-------- STUDY TEXT

Flood warnings blanket the map in eastern Australia, where the rainfall has poured into area rivers and sparked serious inundations. Complicating matters are the burn scars from the summer’s record-shattering wildfire season, which are particularly susceptible to periods of excessive rainfall and runoff. That boosts the risk of landslides.
“Super-saturated soil along areas of the east bring an increased risk of moderately gusty winds toppling trees,” wrote the Bureau. “Heavy rain, likely leading to flash flooding, presents a serious risk to the Northern Rivers and Mid North Coast today [Monday] and on Tuesday. In some areas, heavy rain and flooding may be life-threatening.”
The threat for heavy rainfall will diminish markedly as a front drives storms offshore by early Wednesday, ushering a cooler and drier air mass to clear the atmosphere. A risk for flooding will remain, particularly along elevated rivers that overflowed their banks during the weekend.

----------------
-------- DATASET EXCERPTS

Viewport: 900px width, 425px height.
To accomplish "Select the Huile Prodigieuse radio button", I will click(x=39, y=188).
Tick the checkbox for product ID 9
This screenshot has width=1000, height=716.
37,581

----------------

- [BRIEF 1]
In the report on eastern Australia's flooding, which two areas does the Bureau say face a serious risk from heavy rain on Monday and Tuesday?
- [BRIEF 2]
Extend the report on eastern Australia's flooding, picking up after its last sentence.
The records aren't needed for this work.

- [EXERCISE RESPONSE 1]
The Northern Rivers and the Mid North Coast.

- [EXERCISE RESPONSE 2]
Toll of flooding linked to poor preparedness
The Associated Press reported that the floodwaters had isolated 35 communities in New South Wales and that emergency services had conducted more than 700 rescues.
Experts have warned of the likelihood for a flood catastrophe of this magnitude for years. Scientists and urban planners pointed to successive governments approving the construction of more houses in flood-prone areas during an era of shifting climate.
“The impact of the floods in the Hawkesbury-Nepean valley is due to poor governance rather than any act of God,” said Jamie Pittock, a professor from the Fenner School of Environment & Society at the Australian National University. “Extreme floods have been recorded in the valley since the earliest years of British occupation over two centuries ago. And now climate change is likely to increase the frequency of dangerous floods.”
Dorina Pojani, a senior lecturer in urban planning at the University of Queensland, said the “obvious suggestion” is that housing shouldn’t be permitted in areas at risk of flooding, in the same way that some of the catastrophic damage from recent wildfires could have been avoided had residential construction not expanded into previously natural areas.
“As a society, we have been very arrogant to think that we can dominate and subjugate nature without suffering any consequences,” she said.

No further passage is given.